Marked by unprecedented industrial expansion yielding vast personal fortunes, the Gilded Age—the period bounded by the close of the American Civil War and the beginning of World War I—conjures visions of material opulence and personal excess, yet it also generated one of the most fascinating chapters in American cultural and social history. Beauty’s Legacy features 65 portraits selected from the outstanding holdings of The New-York Historical Society, whose sitters—ranging from famous society beauties to powerful titans of business and industry—left lasting legacies that contributed to the cultural and economic growth of the nation.
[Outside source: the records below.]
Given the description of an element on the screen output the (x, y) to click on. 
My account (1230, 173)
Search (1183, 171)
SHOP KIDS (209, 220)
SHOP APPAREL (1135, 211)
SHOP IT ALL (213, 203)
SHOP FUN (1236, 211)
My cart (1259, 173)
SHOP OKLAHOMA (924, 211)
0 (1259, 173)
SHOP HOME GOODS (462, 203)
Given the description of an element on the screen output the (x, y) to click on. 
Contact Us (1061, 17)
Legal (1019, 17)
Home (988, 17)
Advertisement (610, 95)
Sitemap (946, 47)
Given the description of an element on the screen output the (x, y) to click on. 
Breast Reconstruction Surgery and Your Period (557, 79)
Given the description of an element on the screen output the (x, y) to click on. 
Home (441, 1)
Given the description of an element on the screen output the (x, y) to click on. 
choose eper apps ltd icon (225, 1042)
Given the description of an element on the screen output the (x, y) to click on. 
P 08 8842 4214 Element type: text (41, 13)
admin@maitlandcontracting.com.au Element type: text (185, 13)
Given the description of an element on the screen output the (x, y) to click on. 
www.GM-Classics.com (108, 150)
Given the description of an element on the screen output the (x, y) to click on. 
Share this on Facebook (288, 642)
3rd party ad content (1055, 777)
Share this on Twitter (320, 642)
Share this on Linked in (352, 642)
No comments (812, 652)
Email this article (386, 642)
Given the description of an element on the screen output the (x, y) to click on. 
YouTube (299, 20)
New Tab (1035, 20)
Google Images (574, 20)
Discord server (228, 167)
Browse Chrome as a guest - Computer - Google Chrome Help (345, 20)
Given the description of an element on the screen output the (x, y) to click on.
Revealed here is the highly competitive nature of the portrait market, as American portraitists—including John Singer Sargent, Eastman Johnson, and James Carroll Beckwith—found themselves in fierce rivalry for American patronage with their European counterparts, among them Carolus-Duran, Alexandre Cabanel, and Anders Zorn.
Beauty’s Legacy takes its cue from a series of three important portrait loan exhibitions mounted in New York in the 1890s that were organised for charitable purposes by the cream of the city’s social elite. Author Barbara Dayer Gallati analyses the critical reception of those landmark portrait displays, the overwhelming success of which hinged on the intersecting factors of beauty, celebrity, exclusivity, and philanthropy. She focuses on the “Gallery of Beauty”—the private collection of the New York bachelor and dandy Peter Marié—that was composed of nearly 300 portrait miniatures of the era’s most desirable women, whose lives created a level of public curiosity akin to that which fuels today’s readership of Vanity Fair and Tatler. Leading fashion historian Valerie Steele contributes a stimulating essay on the often competing ideals of natural and enhanced beauty at a time when the mass marketing of cosmetics was taking hold.
Beauty’s Legacy also includes a generous array of period photographs to illuminate the complexities attached to the idea of beauty in the context of Gilded Age portraiture. Detailed artist biographies and catalogue entries for each portrait provide a wealth of new information about patterns of patronage within a social milieu that was almost obsessively concerned with identity and appearance
Barbara Dayer Gallati is curator emerita of American Art, Brooklyn Museum. She is the author of numerous books including John Singer Sargent: Painting Friends (2014) and Making American Taste: Narrative Art for a New Democracy (2011).
Valerie Steele is chief curator and director of the Museum at the Fashion Institute of Technology. She is the author of The Berg Companion to Fashion (2018), Paris Fashion: A Cultural History (2017) as well as editor in chief of the three-volume Encyclopedia of Clothing and Fashion (2004).